Compte-rendu : Conférence sur la politique africaine de Nicolas Sarkozy par les associations ASPA et Nabrabogo

Personne ne l’ignore, Nicolas Sarkozy a accédé au pouvoir il y a maintenant un an ; une bonne occasion pour l’Association Sciences Po pour l’Afrique (ASPA) et Nabrabogo de tenir une conférence sur la politique africaine du Président pendant sa première année à l’Elysée. Bien évidemment, LaPéniche.net était là pour vous retranscrire les grandes lignes de la conférence. Voici l’essentiel des propos des quatre invités présents…

Rémi Maréchaux, Conseiller du Président, en charge de l’Afrique Subsaharienne : Il nous a rappelé que l’Afrique est notre voisine directe (seulement 14 kilomètres séparent les côtes africaines de Gibraltar) et qu’elle va prendre de plus en plus d’importance à l’avenir, surtout du fait de son explosion démographique (il y aura 1.4 milliard Africains en 2025). Dès lors, les relations avec l’Afrique sont de première importance.
Le Président Sarkozy n’avait que 5 ans quand les colonies françaises ont pris leur indépendance, et donc il ne peut imaginer que des relations entre égaux avec ces pays, selon lui. C’est pourquoi le néo-colonialisme n’est plus aujourd’hui à l’ordre du jour avec notre nouveau Président, et les soit-disant « buts inavouables » de la politique française en Afrique non plus. N. Sarkozy aurait donc tenu à établir la plus grande transparence, une transparence appliquée en Afrique du Sud dans son discours dit « du Cap » : l’objectif est d’établir la sécurité aussi bien physique, sanitaire, qu’économique. Cet objectif est de tout premier ordre pour Sarkozy car il existe « un destin lié » de l’Europe et de l’Afrique et que le continent africain est une mine d’or pour ce qui est des débouchés économiques.

Thomas Mélonio, membre du PS : Il a tout d’abord salué certaines politiques bénéfiques mises en place par le gouvernement actuel. Il a cité entre autres les accords de défense et militaires, qu’avait d’ailleurs proposés Ségolène Royal. D’autre part, les évolutions de la Cellule Afrique, autrefois très conservatrice, ont permis des avancées considérables comme un activisme plus grand au Darfour que sous la présidence Chirac, l’aide à la résolution du conflit en Côte-d’Ivoire, ou encore l’amélioration des relations diplomatiques avec le Rwanda.

→ **Consigne**
Dans le compte-rendu, relevez les avancées que Thomas Mélonio attribue aux évolutions de la Cellule Afrique.

→ **Données sources**
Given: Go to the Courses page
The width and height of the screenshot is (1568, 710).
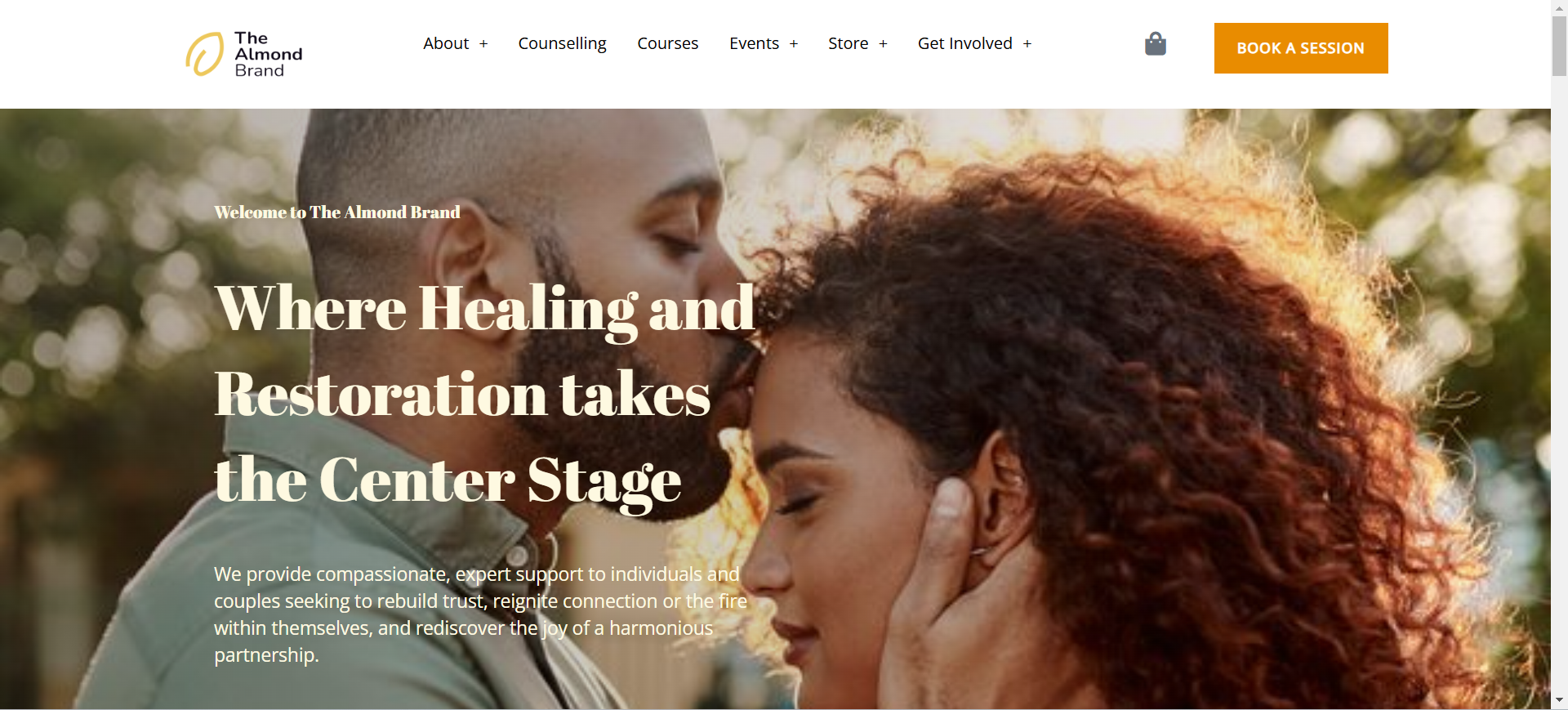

→ **Réponse rédigée**
- un activisme plus grand au Darfour que sous la présidence Chirac
- l’aide à la résolution du conflit en Côte-d’Ivoire
- l’amélioration des relations diplomatiques avec le Rwanda